Er zijn ook plantaardige tensiden, meestal met kokos- of palmolie als grondstof. Deze zijn over het algemeen beter afbreekbaar en minder verontreinigd dan aardolie-tensiden. De milieubelasting is vergelijkbaar met die van zeep. Nieuw zijn de suikertensiden, geheel uit plantaardige grondstoffen gemaakt en zeer goed afbreekbaar. Voor de wasactieve stoffen is wettelijk bepaald dat ze voor 80 of 90 procent afbreekbaar moeten zijn. Daar doelen de fabrikanten op als ze beweren dat hun product biologisch afbreekbaar is. Maar een volledige afbraak is wettelijk niet vereist.
Allesreinigers
De meeste allesreinigers bestaan grotendeels uit water en aardolie-tensiden. Er zijn ook producten met plantaardige tensiden, te koop in natuurvoedings en reformwinkels. Groene of vloeibare zeep is in feite ook een allesreiniger. Voor glanzend geverfde oppervlakten is zeep minder geschikt, omdat deze na behandeling met zeep dof kunnen uitslaan. Een allesreiniger met plantaardige tensiden is dan een betere keus. Naast wasactieve stoffen kunnen allesreinigers ontharders, oplosmiddelen, ammonia, conserveermiddelen, geur- en kleurstoffen bevatten. Helaas staat bijna nooit op het etiket vermeld wat er in zit.
Afwasmiddelen
Gewone (hand)afwasmiddelen bestaan uit synthetische tensiden, water, stoffen om de handen te verzachten, parfum, kleurstof en water. Er zijn ook middelen zonder deze milieuschadelijke stoffen.
Schuurmiddelen
Het belangrijkste bestanddeel van een schuurmiddel is krijt of puimsteen. Verder zitten er vaak wasactieve stoffen in. Vloeibaar schuurmiddel bestaat grotendeels uit water, zodat een conserveermiddel nodig is om bederf te voorkomen. Ook vergt het extra verpakkingsmateriaal. Een schuurpoeder heeft deze nadelen niet. Wel zijn er schuurpoeders met chloorbleekmiddel.
Overige middelen
Speciale schoonmaakmiddelen als meubelverzorgingsmiddelen, metaalpoetsmiddelen, gootsteenontstoppers en kookplaat, grill en ovenreinigers bevatten vaak agressieve stoffen die schadelijk zijn voor milieu en gezondheid. Daarom kunt u ze beter niet gebruiken.
Schoonmaak tips
- Keuken (aanrecht en tegels): met een sopje van zeep of afwasmiddel, zonodig met schuurmiddel.

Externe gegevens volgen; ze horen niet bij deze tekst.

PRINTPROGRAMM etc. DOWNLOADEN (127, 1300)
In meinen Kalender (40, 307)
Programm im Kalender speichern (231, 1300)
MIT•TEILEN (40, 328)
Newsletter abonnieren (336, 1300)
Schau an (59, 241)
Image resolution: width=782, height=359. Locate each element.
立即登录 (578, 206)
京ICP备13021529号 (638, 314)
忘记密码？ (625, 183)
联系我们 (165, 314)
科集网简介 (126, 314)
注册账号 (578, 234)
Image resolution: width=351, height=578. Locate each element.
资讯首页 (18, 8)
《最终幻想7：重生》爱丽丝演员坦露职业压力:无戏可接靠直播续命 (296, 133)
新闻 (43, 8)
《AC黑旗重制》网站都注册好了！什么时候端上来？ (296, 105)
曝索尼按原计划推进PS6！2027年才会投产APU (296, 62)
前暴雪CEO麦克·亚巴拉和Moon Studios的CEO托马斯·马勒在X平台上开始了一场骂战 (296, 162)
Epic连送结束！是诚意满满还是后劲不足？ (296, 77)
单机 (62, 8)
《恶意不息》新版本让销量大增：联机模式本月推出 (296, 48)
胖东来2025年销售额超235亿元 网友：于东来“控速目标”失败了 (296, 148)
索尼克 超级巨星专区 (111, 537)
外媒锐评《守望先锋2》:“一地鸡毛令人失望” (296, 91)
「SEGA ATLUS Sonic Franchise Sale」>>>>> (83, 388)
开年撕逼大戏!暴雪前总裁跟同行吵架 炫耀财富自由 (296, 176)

- Aangekoekte pannen opzetten met water en soda. Nawassen met afwasmiddel. Let op: doe dit niet met aluminium pannen. Schuur deze met een schuursponsje.
- Aangekoekt vet op fornuis en oven verwijderen met heet sodawater.
- Verstopte gootsteen ontstoppen met een plopper. Nooit met gootsteenontstoppende middelen.
- WC en bad schoonmaken met zeep of afwasmiddel, kalkranden verwijderen met (schoonmaak)azijn.
- Ramen schoonmaken met water met wat afwasmiddel of zeep. Streeploos nazemen met warm water en azijn of zout.
- Meubelen afnemen met een vochtige doek, met wat afwasmiddel.
- Vloeren (gelakt of in de was) afnemen met water of een sopje van zeep of allesreiniger.
- Tapijt: strooi natriumbicarbonaat (van de drogist), laat het een paar uur of een nacht liggen en zuig daarna goed. Vloeistoffen en poeders, die je met de hand inborstelt, hebben de voorkeur boven tapijtreinigers voor de machine, waarin matig afbreekbare wasactieve stoffen kunnen zitten.
- Zilver laten weken in een pan heet sodawater met aluminiumfolie of melkdoppen.